Introduction:

The management of classical Hodgkin lymphoma (cHL) with first line therapy continues to evolve resulting in some of the best outcomes in oncology. Around 20-30% of patients with cHL relapse and have to undergo salvage chemotherapy followed by autologous hematopoietic cell transplant (Auto HCT). There are no randomized trials comparing the most common regimens used in second line to date. With the introduction of newer agents in the treatment of cHL, it is essential to identify patients that might benefit from a different approach in first salvage setting. The aim of this study is to assess patterns of relapse and differences in outcomes based on salvage regimens.

Methods:

We retrospectively identified 193 consecutive patients with cHL treated in our academic medical center. Adult patients treated with ABVD (Adriamycin, Bleomycin, Vinblastine, Decarbazine) for first line were included. The three most common salvage regimens used in our institution included ICE (Ifosfamide, Carboplatin, Etoposide), ESHAP (Etoposide, Steroids, Ara-C, Cisplatin), or IGEV (ifosfamide, Gemcitabine, Vinorelbine). Patients were divided into two groups: those progressing during ABVD or relapsing within 1 year are considered (refractory) versus all other as (late-relapse). Response to salvage therapy and performance of Auto HCT were compared using Chi-square test.
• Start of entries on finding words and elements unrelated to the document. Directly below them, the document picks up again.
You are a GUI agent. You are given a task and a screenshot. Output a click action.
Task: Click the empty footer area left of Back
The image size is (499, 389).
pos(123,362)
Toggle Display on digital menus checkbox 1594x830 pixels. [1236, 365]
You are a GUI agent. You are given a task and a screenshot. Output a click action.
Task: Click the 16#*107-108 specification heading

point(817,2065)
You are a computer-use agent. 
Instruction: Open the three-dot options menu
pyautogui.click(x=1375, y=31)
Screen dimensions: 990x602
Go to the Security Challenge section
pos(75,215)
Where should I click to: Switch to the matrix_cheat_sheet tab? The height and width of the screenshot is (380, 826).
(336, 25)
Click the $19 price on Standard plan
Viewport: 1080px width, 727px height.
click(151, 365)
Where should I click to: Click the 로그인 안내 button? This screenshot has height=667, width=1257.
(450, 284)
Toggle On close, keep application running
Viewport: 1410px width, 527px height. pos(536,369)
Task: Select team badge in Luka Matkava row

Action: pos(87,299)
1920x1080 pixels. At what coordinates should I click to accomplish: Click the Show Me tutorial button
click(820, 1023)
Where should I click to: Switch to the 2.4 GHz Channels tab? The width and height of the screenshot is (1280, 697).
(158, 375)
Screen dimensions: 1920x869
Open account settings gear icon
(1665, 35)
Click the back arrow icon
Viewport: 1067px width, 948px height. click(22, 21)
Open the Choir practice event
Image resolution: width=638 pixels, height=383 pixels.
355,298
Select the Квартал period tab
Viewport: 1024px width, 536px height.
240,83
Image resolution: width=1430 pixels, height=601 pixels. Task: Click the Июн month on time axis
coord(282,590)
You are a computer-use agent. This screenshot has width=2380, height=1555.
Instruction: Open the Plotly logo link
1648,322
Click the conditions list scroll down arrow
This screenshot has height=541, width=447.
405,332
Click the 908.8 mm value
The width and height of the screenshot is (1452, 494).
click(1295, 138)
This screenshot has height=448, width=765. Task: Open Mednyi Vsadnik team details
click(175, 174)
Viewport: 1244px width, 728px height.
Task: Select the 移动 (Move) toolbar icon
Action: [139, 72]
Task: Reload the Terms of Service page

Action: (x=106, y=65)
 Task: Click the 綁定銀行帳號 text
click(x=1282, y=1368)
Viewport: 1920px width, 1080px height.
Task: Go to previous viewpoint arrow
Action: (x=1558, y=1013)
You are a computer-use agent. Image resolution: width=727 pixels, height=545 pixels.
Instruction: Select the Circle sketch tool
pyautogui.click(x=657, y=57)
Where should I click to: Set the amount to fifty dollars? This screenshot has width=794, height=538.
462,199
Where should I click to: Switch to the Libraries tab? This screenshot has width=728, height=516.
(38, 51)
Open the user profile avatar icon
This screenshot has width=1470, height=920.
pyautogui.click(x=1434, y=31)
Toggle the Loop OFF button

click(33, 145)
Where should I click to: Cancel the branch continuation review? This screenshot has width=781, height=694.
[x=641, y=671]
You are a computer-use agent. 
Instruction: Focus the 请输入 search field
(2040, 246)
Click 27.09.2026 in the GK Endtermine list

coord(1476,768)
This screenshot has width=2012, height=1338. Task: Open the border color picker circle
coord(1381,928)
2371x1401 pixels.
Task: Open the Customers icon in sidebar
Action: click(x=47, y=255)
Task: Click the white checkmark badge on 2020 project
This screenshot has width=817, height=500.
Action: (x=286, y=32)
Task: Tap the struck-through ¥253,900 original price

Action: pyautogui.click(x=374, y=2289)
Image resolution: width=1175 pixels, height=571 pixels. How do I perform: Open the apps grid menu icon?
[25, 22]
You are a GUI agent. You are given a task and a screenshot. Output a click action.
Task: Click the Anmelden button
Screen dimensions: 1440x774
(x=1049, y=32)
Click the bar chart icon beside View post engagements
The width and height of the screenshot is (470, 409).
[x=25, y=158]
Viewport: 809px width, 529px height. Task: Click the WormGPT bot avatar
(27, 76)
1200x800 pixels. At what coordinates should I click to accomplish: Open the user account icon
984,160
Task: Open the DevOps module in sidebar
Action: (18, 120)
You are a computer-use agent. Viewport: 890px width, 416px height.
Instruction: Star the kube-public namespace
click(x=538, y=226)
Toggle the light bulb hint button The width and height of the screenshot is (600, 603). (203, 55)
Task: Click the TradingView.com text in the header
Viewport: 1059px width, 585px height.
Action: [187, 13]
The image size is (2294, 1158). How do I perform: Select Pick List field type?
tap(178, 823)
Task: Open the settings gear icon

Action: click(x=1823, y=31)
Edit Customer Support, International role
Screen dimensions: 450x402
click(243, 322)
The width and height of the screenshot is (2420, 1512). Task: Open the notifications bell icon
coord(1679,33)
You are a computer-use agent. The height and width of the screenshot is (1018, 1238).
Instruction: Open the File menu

Univariate comparison of OS was conducted using Log-rank test.

Results:

The majority of patients were refractory to front line therapy (69%). As expected, there was predominance of male gender (61%), with median age of 35 yrs (range 13-68 yrs). The distribution of baseline characteristics did not seem to be different between the two groups (Table 1). Refractory patients were more likely to have B symptoms and higher ESR on presentation (Table 1). Of the refractory patients, the majority had initial response to therapy then relapsed within 1 year (65%). On Univariate analysis, late-relapse patients had better overall survival compared to refractory disease (13.5 yrs vs 9 yrs respectively) (p<0.005) (Figure 1).

The majority of the patients in both groups received ICE as the primary regimen, followed by ESHAP and IGEV (Table 1). The CR rate was not statistically different among the three salvage regimens (ICE, ESHAP, IGEV as 37%, 29%, 53% respectively) (P=0.248). Late-relapses were more likely to obtain a complete response (CR) to salvage therapy (48% vs 32% respectively) (P=0.025). However, when CR rate stratified by salvage regimen, only refractory patients treated with ICE demonstrated statistically significant worse CR rate compared to late-relapse treated with ICE (32% vs 48% respectively) (P=0.047). The difference was not statistically different for ESHAP and IGEV.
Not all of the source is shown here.